Hereinafter, the overall configuration of the water flow generator according to the present invention will be described with reference to the drawings. Specific structural or functional descriptions presented in the embodiments of the present invention are only illustrated for the purpose of describing the embodiments according to the inventive concept, and the embodiments according to the inventive concept may be implemented in various forms.

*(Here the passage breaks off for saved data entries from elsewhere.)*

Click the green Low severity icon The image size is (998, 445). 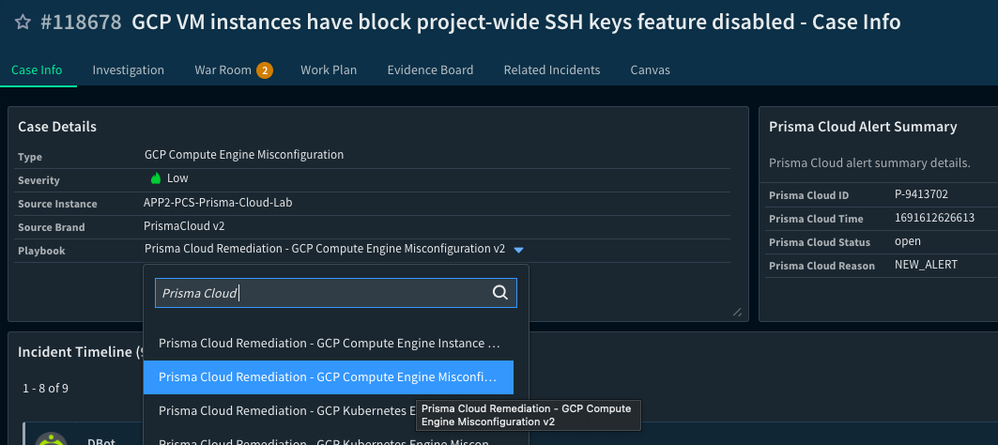tap(156, 178)
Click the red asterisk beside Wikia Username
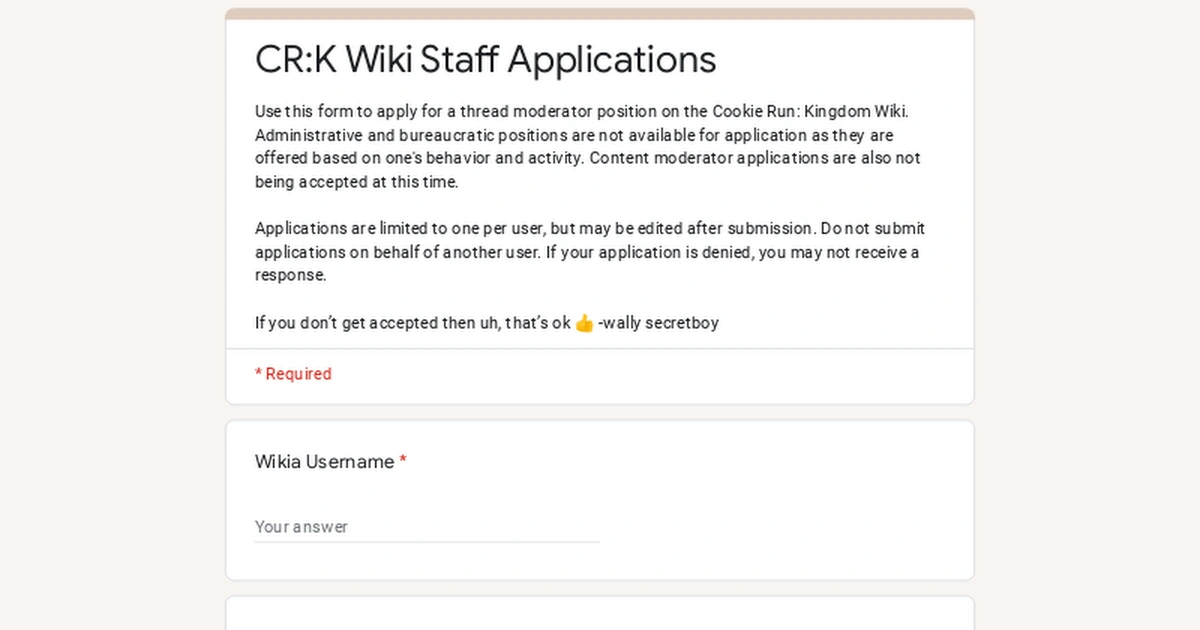Viewport: 1200px width, 630px height. (x=403, y=461)
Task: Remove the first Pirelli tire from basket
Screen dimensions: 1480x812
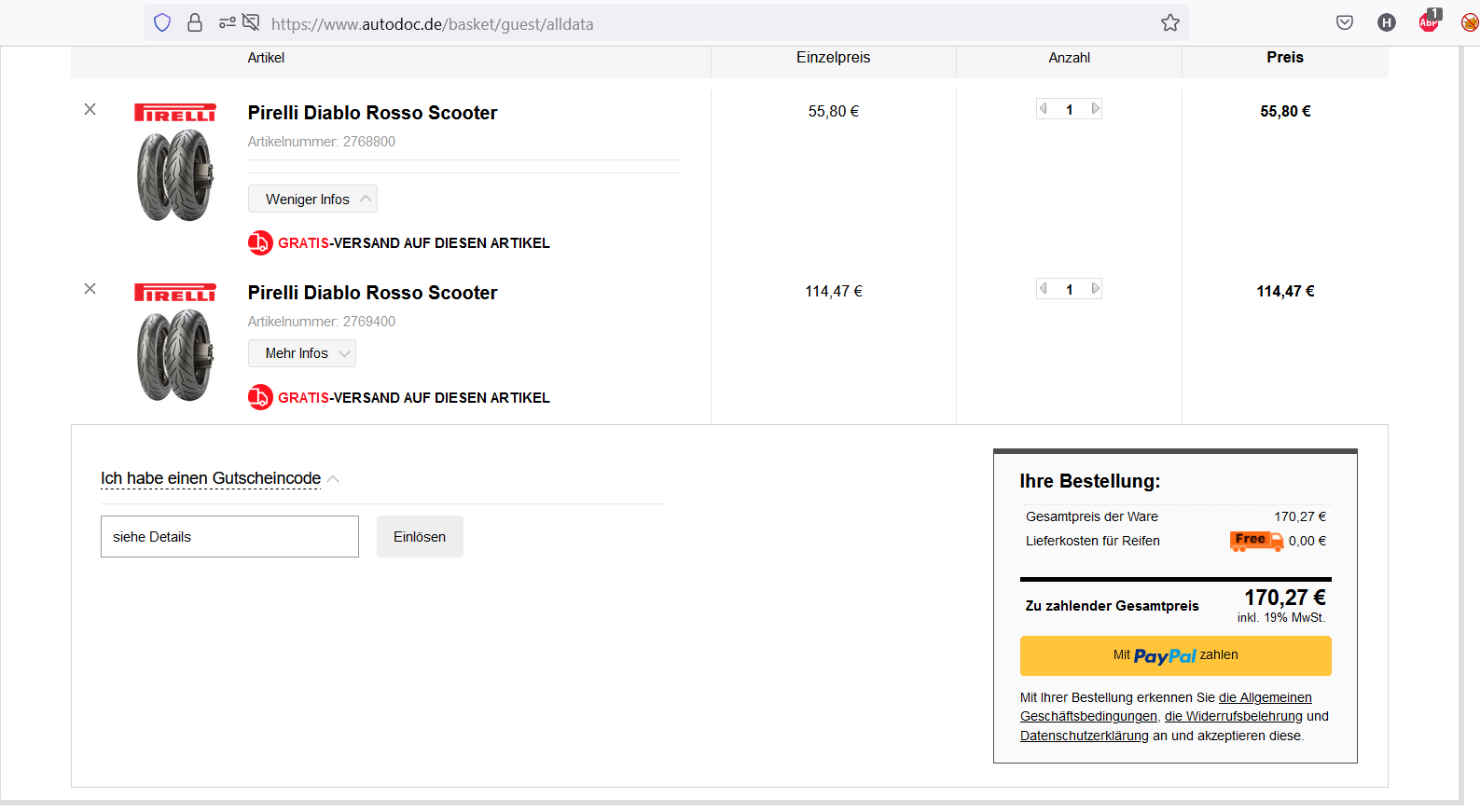Action: tap(90, 109)
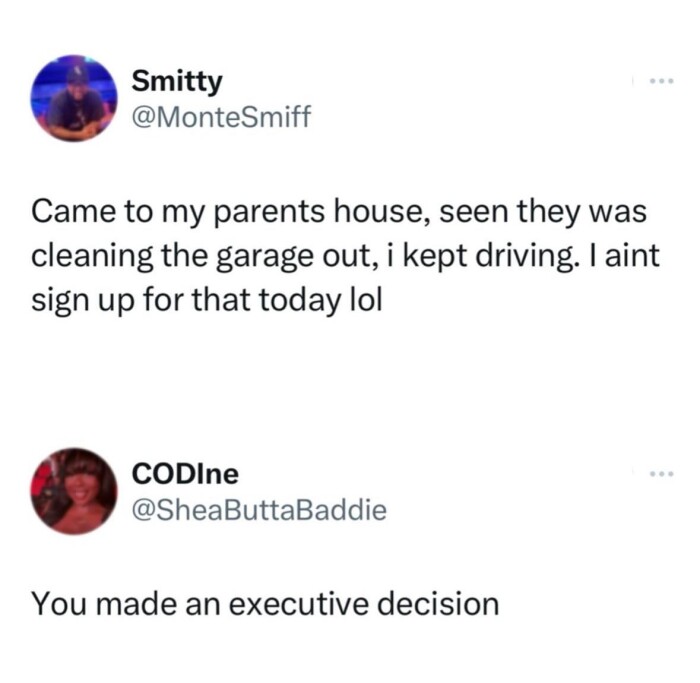The height and width of the screenshot is (683, 700).
Task: Open the @SheaButtaBaddie handle link
Action: tap(258, 510)
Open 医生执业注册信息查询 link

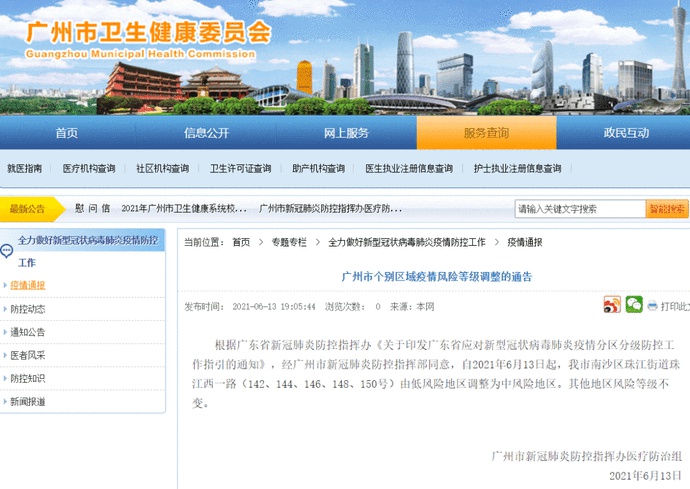pos(409,169)
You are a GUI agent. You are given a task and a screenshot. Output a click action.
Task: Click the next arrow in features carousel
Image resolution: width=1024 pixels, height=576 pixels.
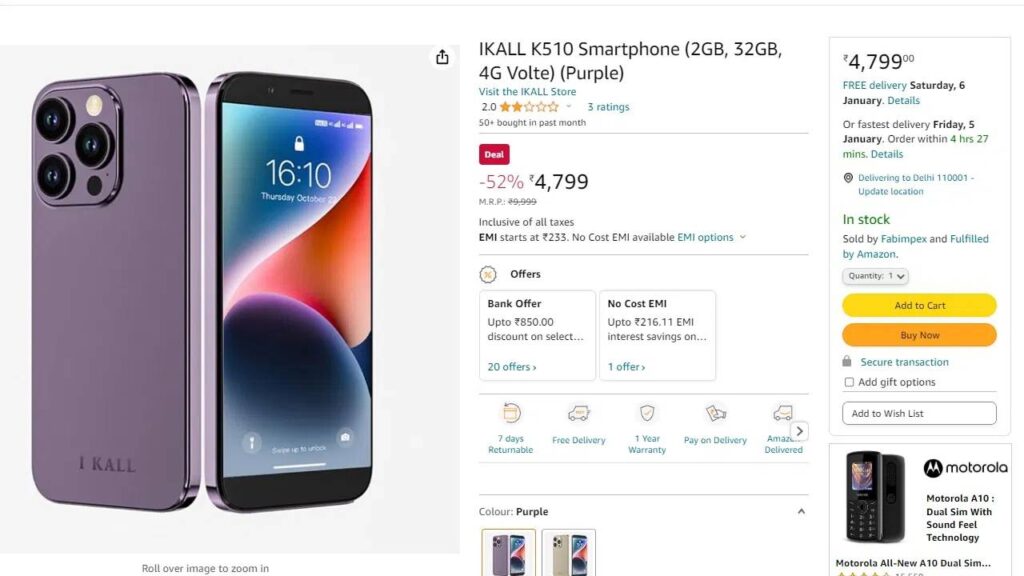coord(799,431)
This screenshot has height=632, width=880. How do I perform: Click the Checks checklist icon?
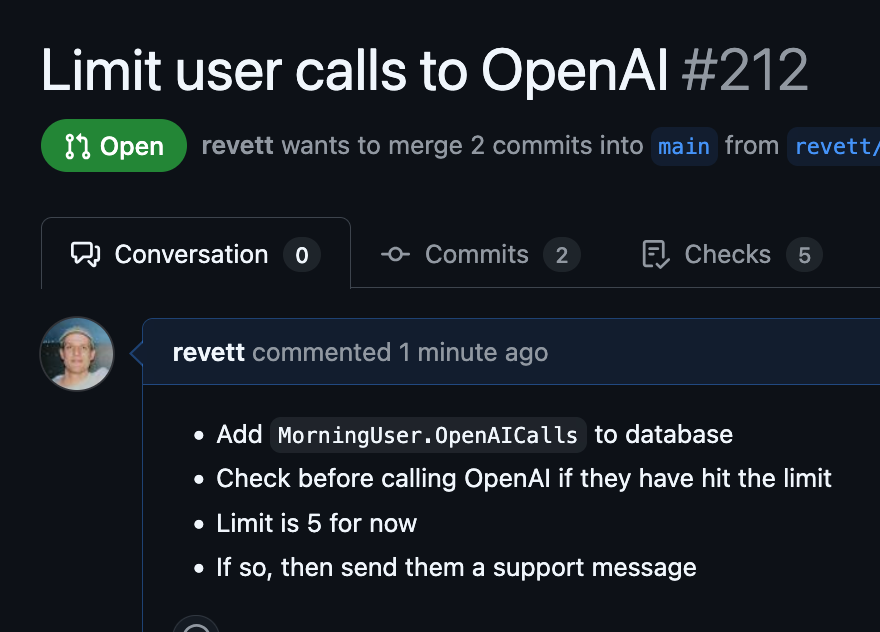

In addition, it should not be construed as limited to the embodiments described herein, it should be understood to include all modifications, equivalents, and substitutes included in the spirit and scope of the present invention.

2 to 4 show the overall configuration of the water flow generator according to the present invention, Figure 2 is a perspective view, Figure 3 is a side view, and Figure 4 is a top view. In the state where both ends of the upper annular string 301 and the lower annular string 302 are caught in each of the first rotating part 100 and the second rotating part 200 which are spaced apart from each other, the upper annular string 301 and the lower annular string ( By the movement of the 302, the first rotating part 100 and the second rotating part 200 is rotated. The rotational force generated by the first rotating unit 100 or the second rotating unit 200 is connected to the electric power generating means to generate electricity. The process of generating electric power by the rotating force is obvious to those skilled in the art and thus will be omitted.

The first rotating part 100 is provided with a first support 114 fixed to a sea bottom or a river surface, a first shaft 113 rotatably provided on the first support 114, and the first shaft 113. The first upper disk 111 and the first lower disk 112 are formed to be spaced apart in the axial direction of the (). The second rotating part 200 also has a structure similar to the first rotating part 100, and includes a second support 214, a second shaft 213, a second upper disk 211, and a second lower disk 212. It is configured to include. In the drawing, the first upper disk 111 and the second upper disk 211 are shown above the water surface, and the first lower disk 112 and the second lower disk 212 are below the water surface, but these disks 111, 211, 112 and 212 are shown. The height of can be adjusted freely according to the water level.

The upper annular string 301 is formed in a ring shape, and both ends thereof are caught by the first upper disk 111 and the second upper disk 211, so that the movement of the upper annular string 301 is caused by the first upper disk. The rotation of the 111 and the second upper disk 211 occurs. More preferably, projections are provided at the upper annular string 301 at regular intervals so that movement of the annular string 301 can be reliably transmitted to the first upper disk 111 and the second upper disk 211. The upper annular string 301 is formed by forming an accommodating portion corresponding to the protrusion formed in the annular string 301 on the first upper disk 111 and the second upper disk 211 (FIG. 5A). The kinetic force can be transmitted reliably without slipping with respect to the first upper disk 111 and the second upper disk 211. Alternatively, the upper annular string 301 may be formed in a chain, and the first upper disk 111 and the second upper disk 211 may be formed of a sprocket, thereby making it possible to reliably transmit power.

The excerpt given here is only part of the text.